### Data on locating visible targets
****************

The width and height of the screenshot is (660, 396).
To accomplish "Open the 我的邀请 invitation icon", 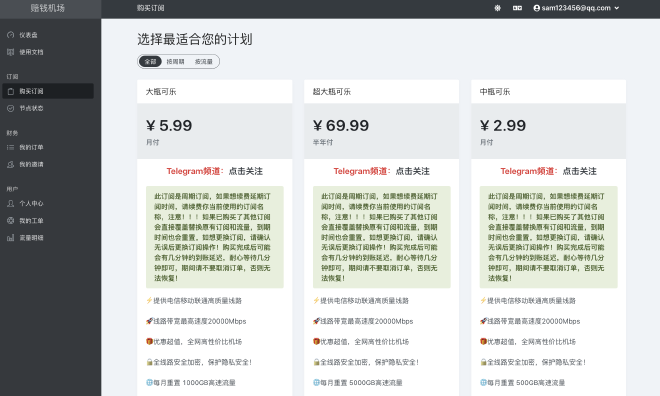I will pyautogui.click(x=11, y=164).
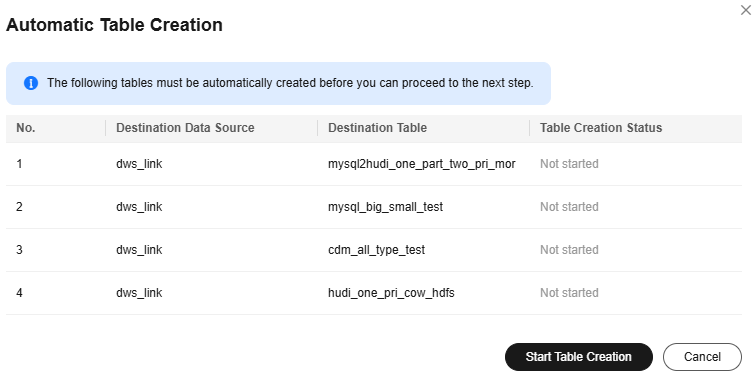Click the Destination Table column header
Image resolution: width=756 pixels, height=381 pixels.
click(x=378, y=128)
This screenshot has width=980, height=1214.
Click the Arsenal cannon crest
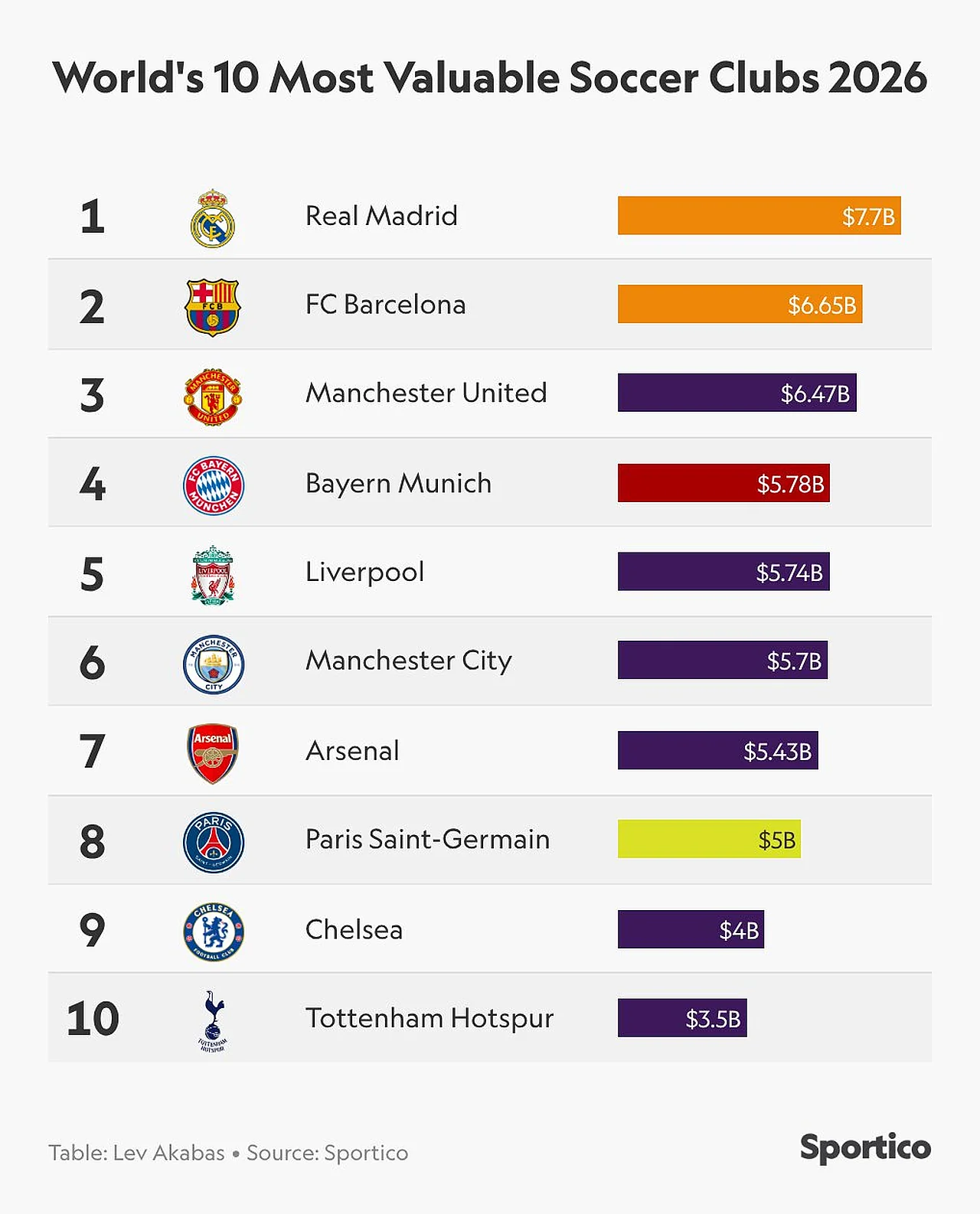(213, 753)
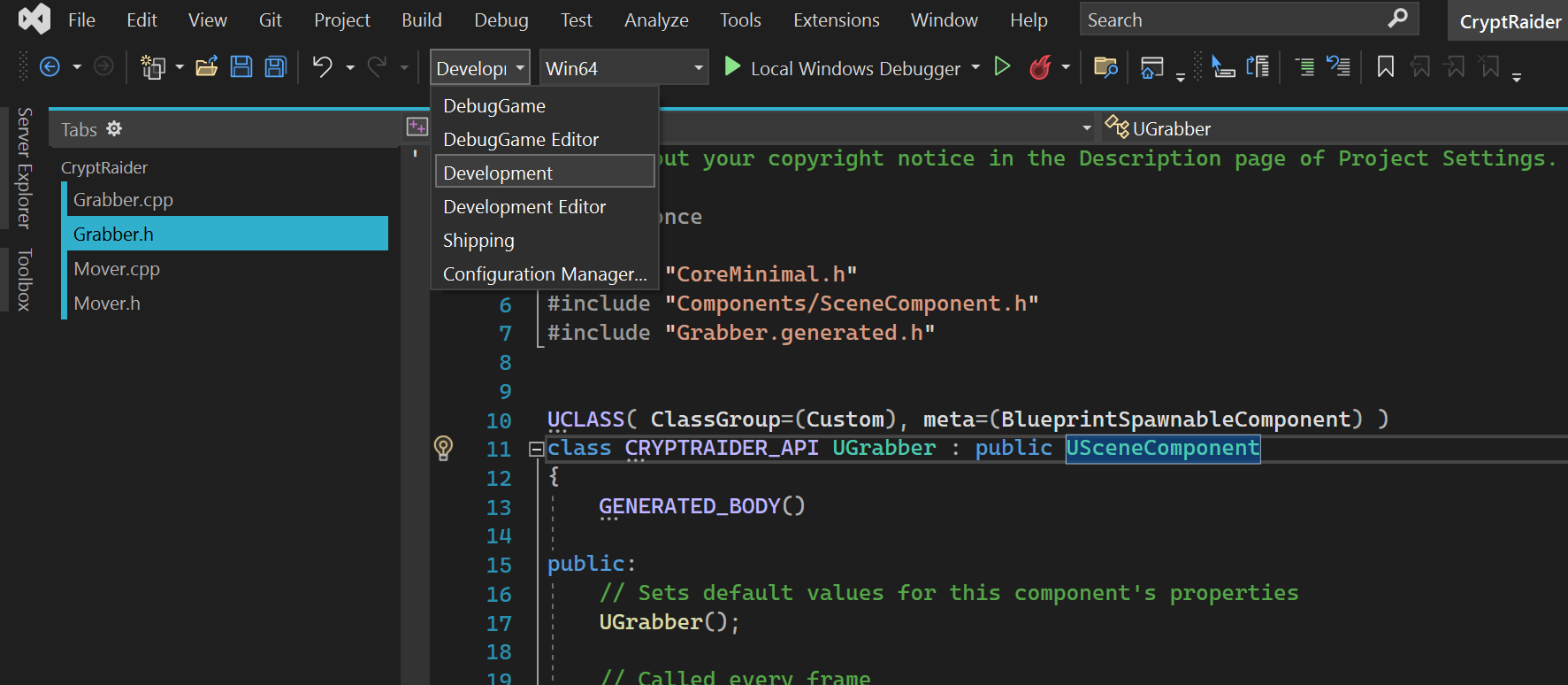Click the Find in Files icon
Image resolution: width=1568 pixels, height=685 pixels.
click(x=1105, y=67)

****************

### WHAT THE EXERCISE ASKS
Please edit the entries starting at the line that contains "This screenshot has width=980, height=1214." and ending at the last of the entries, swapping "cannon" for "gun" and changing nothing else. Leave the pictures out of your answer.

### SOLUTION
This screenshot has width=980, height=1214.
Click the Arsenal gun crest
(213, 753)
Click the Find in Files icon
Image resolution: width=1568 pixels, height=685 pixels.
click(x=1105, y=67)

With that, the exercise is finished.